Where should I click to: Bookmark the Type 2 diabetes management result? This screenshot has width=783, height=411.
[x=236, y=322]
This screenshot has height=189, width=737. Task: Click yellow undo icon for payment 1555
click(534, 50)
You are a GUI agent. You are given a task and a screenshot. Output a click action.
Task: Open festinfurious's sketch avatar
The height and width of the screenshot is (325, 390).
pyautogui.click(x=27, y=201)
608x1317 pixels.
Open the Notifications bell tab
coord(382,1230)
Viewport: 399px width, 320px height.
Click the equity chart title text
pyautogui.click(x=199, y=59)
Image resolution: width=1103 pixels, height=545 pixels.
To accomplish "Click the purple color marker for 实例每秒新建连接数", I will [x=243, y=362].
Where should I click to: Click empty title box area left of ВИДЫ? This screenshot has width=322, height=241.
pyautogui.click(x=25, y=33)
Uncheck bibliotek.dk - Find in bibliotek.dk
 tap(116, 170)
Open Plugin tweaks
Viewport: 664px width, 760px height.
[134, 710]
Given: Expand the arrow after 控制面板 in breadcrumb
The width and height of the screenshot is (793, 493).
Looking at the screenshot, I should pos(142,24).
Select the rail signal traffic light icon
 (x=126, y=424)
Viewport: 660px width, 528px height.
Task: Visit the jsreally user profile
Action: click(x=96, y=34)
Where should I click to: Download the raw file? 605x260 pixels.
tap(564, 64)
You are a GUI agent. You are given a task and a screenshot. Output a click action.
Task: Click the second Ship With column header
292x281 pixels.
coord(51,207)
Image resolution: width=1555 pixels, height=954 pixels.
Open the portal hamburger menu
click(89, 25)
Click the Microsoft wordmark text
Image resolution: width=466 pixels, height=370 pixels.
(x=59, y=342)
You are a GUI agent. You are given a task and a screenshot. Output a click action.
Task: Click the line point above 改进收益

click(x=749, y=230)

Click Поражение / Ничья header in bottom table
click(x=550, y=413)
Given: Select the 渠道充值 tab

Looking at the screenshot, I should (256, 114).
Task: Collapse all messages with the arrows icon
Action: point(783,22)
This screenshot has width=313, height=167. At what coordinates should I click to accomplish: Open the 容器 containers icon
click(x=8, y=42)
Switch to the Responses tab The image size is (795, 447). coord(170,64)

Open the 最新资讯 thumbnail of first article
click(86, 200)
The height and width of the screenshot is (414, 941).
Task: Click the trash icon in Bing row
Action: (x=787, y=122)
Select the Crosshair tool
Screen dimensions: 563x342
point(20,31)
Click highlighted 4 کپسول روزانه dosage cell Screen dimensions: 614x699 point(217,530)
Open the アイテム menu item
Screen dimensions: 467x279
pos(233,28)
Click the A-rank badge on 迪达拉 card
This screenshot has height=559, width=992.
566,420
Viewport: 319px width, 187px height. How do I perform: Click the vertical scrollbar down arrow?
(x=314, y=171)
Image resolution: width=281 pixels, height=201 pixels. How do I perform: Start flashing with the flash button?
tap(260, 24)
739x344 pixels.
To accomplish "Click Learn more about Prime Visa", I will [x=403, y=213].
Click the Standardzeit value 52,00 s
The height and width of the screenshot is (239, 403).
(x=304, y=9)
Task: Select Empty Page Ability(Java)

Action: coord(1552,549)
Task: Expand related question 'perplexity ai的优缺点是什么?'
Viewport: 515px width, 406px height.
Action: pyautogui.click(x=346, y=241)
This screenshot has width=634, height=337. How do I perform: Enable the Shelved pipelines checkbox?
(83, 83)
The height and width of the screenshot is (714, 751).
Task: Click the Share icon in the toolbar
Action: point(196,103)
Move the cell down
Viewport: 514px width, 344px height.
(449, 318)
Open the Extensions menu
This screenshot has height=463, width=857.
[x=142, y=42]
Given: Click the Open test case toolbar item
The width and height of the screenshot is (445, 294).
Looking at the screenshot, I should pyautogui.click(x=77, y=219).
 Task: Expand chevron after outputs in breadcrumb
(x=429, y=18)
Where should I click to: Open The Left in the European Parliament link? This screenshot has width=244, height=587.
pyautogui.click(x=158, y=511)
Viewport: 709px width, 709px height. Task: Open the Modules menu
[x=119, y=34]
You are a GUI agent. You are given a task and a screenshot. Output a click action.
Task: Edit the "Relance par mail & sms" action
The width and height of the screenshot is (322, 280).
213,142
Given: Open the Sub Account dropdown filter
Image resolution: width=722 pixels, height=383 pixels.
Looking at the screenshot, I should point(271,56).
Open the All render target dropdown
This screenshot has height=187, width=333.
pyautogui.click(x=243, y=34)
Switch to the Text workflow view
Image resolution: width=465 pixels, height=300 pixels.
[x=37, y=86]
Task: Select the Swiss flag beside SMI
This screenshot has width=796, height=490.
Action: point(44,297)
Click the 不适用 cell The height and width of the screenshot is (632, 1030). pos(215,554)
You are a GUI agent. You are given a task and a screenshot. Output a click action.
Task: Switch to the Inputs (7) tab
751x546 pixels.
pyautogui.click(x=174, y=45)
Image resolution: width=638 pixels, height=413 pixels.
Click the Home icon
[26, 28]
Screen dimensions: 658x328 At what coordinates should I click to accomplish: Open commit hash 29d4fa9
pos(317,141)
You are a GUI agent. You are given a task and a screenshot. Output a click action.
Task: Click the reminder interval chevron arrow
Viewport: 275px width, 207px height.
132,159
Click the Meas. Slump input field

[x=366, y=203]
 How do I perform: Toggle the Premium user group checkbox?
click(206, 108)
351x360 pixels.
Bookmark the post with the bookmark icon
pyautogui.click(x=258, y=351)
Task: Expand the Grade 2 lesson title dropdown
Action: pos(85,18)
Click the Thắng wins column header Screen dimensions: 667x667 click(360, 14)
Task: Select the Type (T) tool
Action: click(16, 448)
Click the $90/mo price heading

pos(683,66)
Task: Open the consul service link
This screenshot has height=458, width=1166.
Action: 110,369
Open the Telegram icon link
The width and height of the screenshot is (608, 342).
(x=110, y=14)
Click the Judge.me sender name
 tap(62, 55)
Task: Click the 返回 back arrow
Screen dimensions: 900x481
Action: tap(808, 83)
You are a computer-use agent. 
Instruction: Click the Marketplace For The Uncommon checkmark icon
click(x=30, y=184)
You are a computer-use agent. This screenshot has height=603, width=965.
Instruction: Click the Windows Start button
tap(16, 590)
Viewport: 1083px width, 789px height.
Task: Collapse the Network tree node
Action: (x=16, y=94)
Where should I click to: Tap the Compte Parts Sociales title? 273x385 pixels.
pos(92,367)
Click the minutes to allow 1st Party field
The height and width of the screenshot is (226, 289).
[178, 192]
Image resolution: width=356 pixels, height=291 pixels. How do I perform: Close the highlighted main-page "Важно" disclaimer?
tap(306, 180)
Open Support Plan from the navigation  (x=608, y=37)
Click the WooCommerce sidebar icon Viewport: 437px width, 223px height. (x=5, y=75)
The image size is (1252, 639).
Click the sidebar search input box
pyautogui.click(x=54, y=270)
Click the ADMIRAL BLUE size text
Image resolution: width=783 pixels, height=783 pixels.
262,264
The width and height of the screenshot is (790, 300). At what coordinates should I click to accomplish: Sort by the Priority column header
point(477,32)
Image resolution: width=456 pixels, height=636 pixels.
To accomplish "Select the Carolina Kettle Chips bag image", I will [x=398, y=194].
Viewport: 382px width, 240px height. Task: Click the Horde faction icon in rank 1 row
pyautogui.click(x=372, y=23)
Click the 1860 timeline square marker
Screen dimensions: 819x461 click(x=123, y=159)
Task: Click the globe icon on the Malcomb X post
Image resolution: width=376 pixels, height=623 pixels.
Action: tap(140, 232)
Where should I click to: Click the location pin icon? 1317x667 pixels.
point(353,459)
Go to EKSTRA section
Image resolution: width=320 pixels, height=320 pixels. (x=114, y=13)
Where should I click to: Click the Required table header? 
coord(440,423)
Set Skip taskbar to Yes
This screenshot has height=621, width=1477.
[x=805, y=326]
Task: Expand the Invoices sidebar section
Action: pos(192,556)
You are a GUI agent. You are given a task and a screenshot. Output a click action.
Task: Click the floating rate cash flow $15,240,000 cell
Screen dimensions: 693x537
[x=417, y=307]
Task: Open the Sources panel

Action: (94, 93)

-- How to complete this task --
Where a line above holds the string "cell", show that line.

-- Exercise result --
Click highlighted 4 کپسول روزانه dosage cell Screen dimensions: 614x699 point(217,530)
Move the cell down
Click the 不适用 cell The height and width of the screenshot is (632, 1030). pos(215,554)
Task: Click the floating rate cash flow $15,240,000 cell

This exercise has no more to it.